Despite the welcome reopening of retail, no one should get too relaxed about a sudden return to normal on the UK’s High Streets, shopping centres and retail parks. While Sensormatic’s footfall index showed shopper traffic on the High Street on the first weekend of reopening rocketed 178% week-on-week, shopper traffic has not yet returned to pre-pandemic levels. In fact, they remain almost a third (-27%) down on the same time in 2019, showing there is still a long road ahead in bricks-and-mortar’s recovery.
Despite the fact that over 45 million vaccinations have now been given, people are still concerned about their safety in public and about the risk of contracting a new strain of the Covid virus, which will see them being cautious for some time to come.
In addition, based on the fact that people could only buy food in stores for so long and that many have got used to ordering things online that they would never have considered in the past, online sales grew by 46% in 2020 according to the Office for National Statistics.
A question of perception - these are only problems if you choose to see them that way
However, smart retailers will actually see the opportunity behind these twin challenges of uncertainty and online sales.
First of all, it is important to recognise the extent to which the barriers between online and on-site have blurred. We know the customer doesn’t care so the only hurdle to total channel integration is time, money and imagination.
This is way beyond the original conception behind the term omnichannel, which presupposed that each channel would continue to work in silos but start to share some data. Now, this is about all channels operating in the service of the customer and their orders. Once retailers have a single view of stock, orders and related customer details, they can re-engineer the function of each channel to deliver the best possible experience and efficient fulfilment.
New store formats are emerging – is your store your next warehouse?
One very important example of this, and one that solves the problem that some retailers are having with store profitability, is the concept of the store as a warehouse, turning them into mini fulfilment centres so that a customer order can be fulfilled from wherever is most convenient and, of course, profitable.
This may over time transform the design, layout and role of the store as the existing stock room becomes a warehouse, whilst more space is allocated to click and collect, returns management and even second-hand items as interest among consumers in reuse and upcycling grows.
This hybrid on/off line model however only works if the retailer can manage an order through any channel and any device.

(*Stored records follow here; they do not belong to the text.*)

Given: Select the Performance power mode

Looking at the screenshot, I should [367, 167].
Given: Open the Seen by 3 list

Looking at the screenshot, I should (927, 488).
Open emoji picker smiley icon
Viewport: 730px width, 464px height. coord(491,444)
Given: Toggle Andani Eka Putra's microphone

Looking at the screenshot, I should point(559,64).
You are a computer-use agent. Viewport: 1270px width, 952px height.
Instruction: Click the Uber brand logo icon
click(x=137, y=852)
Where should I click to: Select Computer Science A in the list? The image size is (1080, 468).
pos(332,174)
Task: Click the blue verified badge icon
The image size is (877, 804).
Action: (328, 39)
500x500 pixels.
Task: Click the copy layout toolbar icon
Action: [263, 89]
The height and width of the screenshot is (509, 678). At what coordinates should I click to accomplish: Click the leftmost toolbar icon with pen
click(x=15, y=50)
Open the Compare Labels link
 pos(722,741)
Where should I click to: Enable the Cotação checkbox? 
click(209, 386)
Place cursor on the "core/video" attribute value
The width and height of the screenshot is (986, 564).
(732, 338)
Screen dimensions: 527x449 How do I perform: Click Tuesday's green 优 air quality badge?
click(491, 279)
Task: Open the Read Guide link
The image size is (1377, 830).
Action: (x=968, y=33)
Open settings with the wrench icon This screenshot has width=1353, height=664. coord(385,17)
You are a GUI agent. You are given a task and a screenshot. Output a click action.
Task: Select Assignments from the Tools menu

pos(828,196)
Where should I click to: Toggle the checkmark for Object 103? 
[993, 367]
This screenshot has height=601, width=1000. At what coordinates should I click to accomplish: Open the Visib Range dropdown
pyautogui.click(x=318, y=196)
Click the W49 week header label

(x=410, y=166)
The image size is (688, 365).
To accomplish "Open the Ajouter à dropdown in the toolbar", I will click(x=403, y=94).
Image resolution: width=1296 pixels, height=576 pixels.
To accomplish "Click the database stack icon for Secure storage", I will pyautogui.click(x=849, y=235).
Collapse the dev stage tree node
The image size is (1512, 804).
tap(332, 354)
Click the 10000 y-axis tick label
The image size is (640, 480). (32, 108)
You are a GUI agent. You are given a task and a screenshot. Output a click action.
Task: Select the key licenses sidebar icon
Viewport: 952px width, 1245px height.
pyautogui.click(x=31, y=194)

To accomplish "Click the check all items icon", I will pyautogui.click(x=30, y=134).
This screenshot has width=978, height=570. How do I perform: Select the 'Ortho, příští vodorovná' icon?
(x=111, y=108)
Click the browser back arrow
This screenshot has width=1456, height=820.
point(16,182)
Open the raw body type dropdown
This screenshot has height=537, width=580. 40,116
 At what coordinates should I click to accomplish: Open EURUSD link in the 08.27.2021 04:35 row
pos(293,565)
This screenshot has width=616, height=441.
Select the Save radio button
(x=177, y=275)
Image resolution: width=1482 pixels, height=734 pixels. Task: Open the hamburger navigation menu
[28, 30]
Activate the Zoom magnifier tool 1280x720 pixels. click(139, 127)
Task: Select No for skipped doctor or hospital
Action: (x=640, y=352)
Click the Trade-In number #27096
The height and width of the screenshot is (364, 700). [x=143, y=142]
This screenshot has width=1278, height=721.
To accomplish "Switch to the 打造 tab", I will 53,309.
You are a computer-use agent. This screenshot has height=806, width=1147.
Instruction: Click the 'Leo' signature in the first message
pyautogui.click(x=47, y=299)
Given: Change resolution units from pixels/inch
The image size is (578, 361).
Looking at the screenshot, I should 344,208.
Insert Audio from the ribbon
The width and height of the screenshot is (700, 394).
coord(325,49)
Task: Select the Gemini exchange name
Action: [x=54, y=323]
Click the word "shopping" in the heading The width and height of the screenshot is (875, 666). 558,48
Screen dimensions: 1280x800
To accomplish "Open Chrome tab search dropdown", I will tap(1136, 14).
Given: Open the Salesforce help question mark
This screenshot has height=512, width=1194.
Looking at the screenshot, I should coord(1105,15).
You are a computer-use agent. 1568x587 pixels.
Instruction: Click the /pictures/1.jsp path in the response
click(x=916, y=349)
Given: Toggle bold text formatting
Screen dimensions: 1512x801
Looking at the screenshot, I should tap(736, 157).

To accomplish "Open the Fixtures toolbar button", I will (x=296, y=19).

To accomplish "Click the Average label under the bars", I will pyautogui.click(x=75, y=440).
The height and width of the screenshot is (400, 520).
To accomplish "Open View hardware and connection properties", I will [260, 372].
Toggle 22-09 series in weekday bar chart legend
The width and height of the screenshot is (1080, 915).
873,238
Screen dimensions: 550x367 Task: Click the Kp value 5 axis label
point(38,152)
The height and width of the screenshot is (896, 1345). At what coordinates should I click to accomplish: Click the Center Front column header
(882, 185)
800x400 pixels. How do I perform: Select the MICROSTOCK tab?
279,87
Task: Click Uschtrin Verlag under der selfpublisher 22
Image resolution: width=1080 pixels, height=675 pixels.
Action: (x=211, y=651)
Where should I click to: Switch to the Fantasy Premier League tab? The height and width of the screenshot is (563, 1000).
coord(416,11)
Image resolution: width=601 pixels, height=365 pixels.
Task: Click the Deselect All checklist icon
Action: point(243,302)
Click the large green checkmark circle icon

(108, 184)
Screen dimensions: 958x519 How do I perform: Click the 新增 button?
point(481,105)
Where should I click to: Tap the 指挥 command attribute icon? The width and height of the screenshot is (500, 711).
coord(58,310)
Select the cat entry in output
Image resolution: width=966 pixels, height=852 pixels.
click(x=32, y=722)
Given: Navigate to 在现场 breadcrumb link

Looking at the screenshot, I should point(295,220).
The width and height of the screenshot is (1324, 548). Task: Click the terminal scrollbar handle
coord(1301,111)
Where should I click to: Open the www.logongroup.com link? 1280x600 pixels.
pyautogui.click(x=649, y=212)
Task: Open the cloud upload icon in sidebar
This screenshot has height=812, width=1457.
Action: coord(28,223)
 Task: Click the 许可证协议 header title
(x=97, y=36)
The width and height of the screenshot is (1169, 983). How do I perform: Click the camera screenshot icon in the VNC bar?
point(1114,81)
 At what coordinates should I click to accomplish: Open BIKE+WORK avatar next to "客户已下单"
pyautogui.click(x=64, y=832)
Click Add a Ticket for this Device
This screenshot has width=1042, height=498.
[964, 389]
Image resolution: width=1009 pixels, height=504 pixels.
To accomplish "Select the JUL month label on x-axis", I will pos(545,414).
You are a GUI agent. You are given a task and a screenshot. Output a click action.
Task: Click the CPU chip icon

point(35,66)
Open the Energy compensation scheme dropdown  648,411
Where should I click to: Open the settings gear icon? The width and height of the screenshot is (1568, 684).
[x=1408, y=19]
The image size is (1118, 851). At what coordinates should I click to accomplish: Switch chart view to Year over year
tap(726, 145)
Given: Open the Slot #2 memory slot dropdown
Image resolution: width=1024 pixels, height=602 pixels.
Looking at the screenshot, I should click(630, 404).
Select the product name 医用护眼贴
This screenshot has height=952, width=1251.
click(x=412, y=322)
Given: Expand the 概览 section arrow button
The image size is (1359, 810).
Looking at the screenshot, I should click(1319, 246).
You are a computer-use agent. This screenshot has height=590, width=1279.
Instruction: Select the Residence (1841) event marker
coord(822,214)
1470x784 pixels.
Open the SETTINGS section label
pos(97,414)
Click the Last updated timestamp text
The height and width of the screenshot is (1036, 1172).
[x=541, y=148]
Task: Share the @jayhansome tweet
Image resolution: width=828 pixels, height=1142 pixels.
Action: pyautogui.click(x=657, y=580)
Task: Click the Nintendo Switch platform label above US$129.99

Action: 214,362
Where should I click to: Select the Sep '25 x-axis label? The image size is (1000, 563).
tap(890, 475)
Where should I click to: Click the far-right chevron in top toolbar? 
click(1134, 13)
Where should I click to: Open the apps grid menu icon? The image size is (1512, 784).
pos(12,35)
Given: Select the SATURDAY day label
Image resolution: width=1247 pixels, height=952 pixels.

And by channel we mean not just store and warehouse but supplier and third party marketplace as well. Once stock is given greater mobility then each channel can respond appropriate to its status and destination.
Staff can deliver a better customer service
This approach also has the advantage of enabling retailers to deliver a better service on two counts. Firstly, the store acquires a new relevance because it can handle any type of customer journey but secondly, store staff are able to adopt more customer-facing roles as straight-forward order management is increasingly automated and accessed through the devices most familiar to them, their phones.
Ted Baker can see all stock across every channel
As an example of this forward-looking approach, Ted Baker wanted to develop a more cohesive and unified omnichannel solution, particularly to cope with a 35% growth in ecommerce sales. Through the implementation of the OneStock OMS, Ted Baker now has real-time visibility of inventory across its business. Orders are intelligently orchestrated to optimise availability, regardless of the location of items across its estate of store and distribution facilities. This means they can provide an enhanced delivery promise, confident in the accuracy and reliability of stock and delivery information.
Store profitability can be realised
Distributed order management liberates the store from its traditional limitations of location and stock pool size and enhances its role as an immersive experience centre. It also separates stock from location and enables the newer types of fulfilment that have emerged during 2020, including kerb side delivery, pick up from third party sites, pick to fulfil by aggregators and sub 30 minute order-to-fulfil.
As retail reopens, retailers able to manage any type of order through any channel will be ready to embrace the needs of shoppers whose expectations have in only one year become higher than ever.